Task -> Can you copy each of the entries below character for character, keeping every number, symbol, and line break unchanged?

Materials provided ->
————

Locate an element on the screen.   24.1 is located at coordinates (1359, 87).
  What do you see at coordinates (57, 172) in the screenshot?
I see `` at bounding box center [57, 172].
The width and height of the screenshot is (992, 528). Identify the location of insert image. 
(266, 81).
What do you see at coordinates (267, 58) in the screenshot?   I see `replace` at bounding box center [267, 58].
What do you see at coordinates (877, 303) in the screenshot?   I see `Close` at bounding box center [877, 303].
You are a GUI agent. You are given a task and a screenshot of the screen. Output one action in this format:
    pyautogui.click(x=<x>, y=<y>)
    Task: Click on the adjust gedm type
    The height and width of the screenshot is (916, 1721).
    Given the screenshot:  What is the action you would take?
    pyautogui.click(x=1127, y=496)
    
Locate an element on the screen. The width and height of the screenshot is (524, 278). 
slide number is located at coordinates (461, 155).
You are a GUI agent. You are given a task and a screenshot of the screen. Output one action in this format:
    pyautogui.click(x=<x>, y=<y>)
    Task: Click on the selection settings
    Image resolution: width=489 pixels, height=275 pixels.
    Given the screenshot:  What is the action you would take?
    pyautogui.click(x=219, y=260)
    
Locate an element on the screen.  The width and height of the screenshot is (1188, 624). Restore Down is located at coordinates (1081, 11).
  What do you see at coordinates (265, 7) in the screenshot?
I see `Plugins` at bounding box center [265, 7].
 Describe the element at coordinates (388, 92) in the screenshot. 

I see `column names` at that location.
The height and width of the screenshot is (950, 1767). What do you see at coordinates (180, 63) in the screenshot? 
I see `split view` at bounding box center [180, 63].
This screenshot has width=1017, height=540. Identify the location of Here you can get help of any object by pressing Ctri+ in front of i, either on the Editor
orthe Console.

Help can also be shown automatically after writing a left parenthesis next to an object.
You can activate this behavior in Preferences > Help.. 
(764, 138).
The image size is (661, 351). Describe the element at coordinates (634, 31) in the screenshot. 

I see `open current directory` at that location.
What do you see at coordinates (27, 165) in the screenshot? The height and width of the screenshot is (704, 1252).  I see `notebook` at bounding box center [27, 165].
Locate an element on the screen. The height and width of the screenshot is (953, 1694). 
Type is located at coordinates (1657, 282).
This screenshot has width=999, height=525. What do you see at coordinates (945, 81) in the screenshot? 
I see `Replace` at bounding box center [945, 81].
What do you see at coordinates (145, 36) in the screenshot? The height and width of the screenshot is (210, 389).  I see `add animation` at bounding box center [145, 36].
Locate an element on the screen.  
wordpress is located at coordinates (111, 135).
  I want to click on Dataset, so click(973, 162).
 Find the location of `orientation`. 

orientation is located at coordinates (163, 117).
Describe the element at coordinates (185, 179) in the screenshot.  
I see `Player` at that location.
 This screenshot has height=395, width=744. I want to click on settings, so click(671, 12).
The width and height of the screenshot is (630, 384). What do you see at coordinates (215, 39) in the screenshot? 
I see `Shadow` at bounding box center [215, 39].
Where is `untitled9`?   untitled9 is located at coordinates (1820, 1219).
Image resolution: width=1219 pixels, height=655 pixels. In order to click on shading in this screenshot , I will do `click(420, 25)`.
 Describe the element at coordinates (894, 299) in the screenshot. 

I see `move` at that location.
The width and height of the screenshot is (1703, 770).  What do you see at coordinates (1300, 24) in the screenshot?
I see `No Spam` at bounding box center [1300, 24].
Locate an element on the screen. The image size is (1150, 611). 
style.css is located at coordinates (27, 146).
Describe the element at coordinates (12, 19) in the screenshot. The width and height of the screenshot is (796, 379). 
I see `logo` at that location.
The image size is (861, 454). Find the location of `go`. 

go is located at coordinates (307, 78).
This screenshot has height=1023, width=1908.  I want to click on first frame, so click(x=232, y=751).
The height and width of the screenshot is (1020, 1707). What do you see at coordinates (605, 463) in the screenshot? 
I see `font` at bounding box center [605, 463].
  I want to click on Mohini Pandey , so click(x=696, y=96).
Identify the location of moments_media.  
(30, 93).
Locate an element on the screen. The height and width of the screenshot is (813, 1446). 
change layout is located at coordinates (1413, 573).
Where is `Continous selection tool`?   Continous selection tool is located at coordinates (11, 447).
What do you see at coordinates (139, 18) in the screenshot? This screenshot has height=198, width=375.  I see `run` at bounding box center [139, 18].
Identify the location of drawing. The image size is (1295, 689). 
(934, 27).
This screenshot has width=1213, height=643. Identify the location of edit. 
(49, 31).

————

Answer in full ->
Locate an element on the screen.   24.1 is located at coordinates (1359, 87).
  What do you see at coordinates (57, 172) in the screenshot?
I see `` at bounding box center [57, 172].
The width and height of the screenshot is (992, 528). Identify the location of insert image. 
(266, 81).
What do you see at coordinates (267, 58) in the screenshot?   I see `replace` at bounding box center [267, 58].
What do you see at coordinates (877, 303) in the screenshot?   I see `Close` at bounding box center [877, 303].
You are a GUI agent. You are given a task and a screenshot of the screen. Output one action in this format:
    pyautogui.click(x=<x>, y=<y>)
    Task: Click on the adjust gedm type
    The height and width of the screenshot is (916, 1721).
    Given the screenshot:  What is the action you would take?
    pyautogui.click(x=1127, y=496)
    
Locate an element on the screen. The width and height of the screenshot is (524, 278). 
slide number is located at coordinates (461, 155).
You are a GUI agent. You are given a task and a screenshot of the screen. Output one action in this format:
    pyautogui.click(x=<x>, y=<y>)
    Task: Click on the selection settings
    Image resolution: width=489 pixels, height=275 pixels.
    Given the screenshot:  What is the action you would take?
    pyautogui.click(x=219, y=260)
    
Locate an element on the screen.  The width and height of the screenshot is (1188, 624). Restore Down is located at coordinates (1081, 11).
  What do you see at coordinates (265, 7) in the screenshot?
I see `Plugins` at bounding box center [265, 7].
 Describe the element at coordinates (388, 92) in the screenshot. 

I see `column names` at that location.
The height and width of the screenshot is (950, 1767). What do you see at coordinates (180, 63) in the screenshot? 
I see `split view` at bounding box center [180, 63].
This screenshot has width=1017, height=540. Identify the location of Here you can get help of any object by pressing Ctri+ in front of i, either on the Editor
orthe Console.

Help can also be shown automatically after writing a left parenthesis next to an object.
You can activate this behavior in Preferences > Help.. 
(764, 138).
The image size is (661, 351). Describe the element at coordinates (634, 31) in the screenshot. 

I see `open current directory` at that location.
What do you see at coordinates (27, 165) in the screenshot? The height and width of the screenshot is (704, 1252).  I see `notebook` at bounding box center [27, 165].
Locate an element on the screen. The height and width of the screenshot is (953, 1694). 
Type is located at coordinates (1657, 282).
This screenshot has width=999, height=525. What do you see at coordinates (945, 81) in the screenshot? 
I see `Replace` at bounding box center [945, 81].
What do you see at coordinates (145, 36) in the screenshot? The height and width of the screenshot is (210, 389).  I see `add animation` at bounding box center [145, 36].
Locate an element on the screen.  
wordpress is located at coordinates (111, 135).
  I want to click on Dataset, so click(973, 162).
 Find the location of `orientation`. 

orientation is located at coordinates (163, 117).
Describe the element at coordinates (185, 179) in the screenshot.  
I see `Player` at that location.
 This screenshot has height=395, width=744. I want to click on settings, so click(671, 12).
The width and height of the screenshot is (630, 384). What do you see at coordinates (215, 39) in the screenshot? 
I see `Shadow` at bounding box center [215, 39].
Where is `untitled9`?   untitled9 is located at coordinates (1820, 1219).
Image resolution: width=1219 pixels, height=655 pixels. In order to click on shading in this screenshot , I will do `click(420, 25)`.
 Describe the element at coordinates (894, 299) in the screenshot. 

I see `move` at that location.
The width and height of the screenshot is (1703, 770).  What do you see at coordinates (1300, 24) in the screenshot?
I see `No Spam` at bounding box center [1300, 24].
Locate an element on the screen. The image size is (1150, 611). 
style.css is located at coordinates (27, 146).
Describe the element at coordinates (12, 19) in the screenshot. The width and height of the screenshot is (796, 379). 
I see `logo` at that location.
The image size is (861, 454). Find the location of `go`. 

go is located at coordinates (307, 78).
This screenshot has height=1023, width=1908.  I want to click on first frame, so click(x=232, y=751).
The height and width of the screenshot is (1020, 1707). What do you see at coordinates (605, 463) in the screenshot? 
I see `font` at bounding box center [605, 463].
  I want to click on Mohini Pandey , so click(x=696, y=96).
Identify the location of moments_media.  
(30, 93).
Locate an element on the screen. The height and width of the screenshot is (813, 1446). 
change layout is located at coordinates (1413, 573).
Where is `Continous selection tool`?   Continous selection tool is located at coordinates (11, 447).
What do you see at coordinates (139, 18) in the screenshot? This screenshot has height=198, width=375.  I see `run` at bounding box center [139, 18].
Identify the location of drawing. The image size is (1295, 689). 
(934, 27).
This screenshot has width=1213, height=643. Identify the location of edit. 
(49, 31).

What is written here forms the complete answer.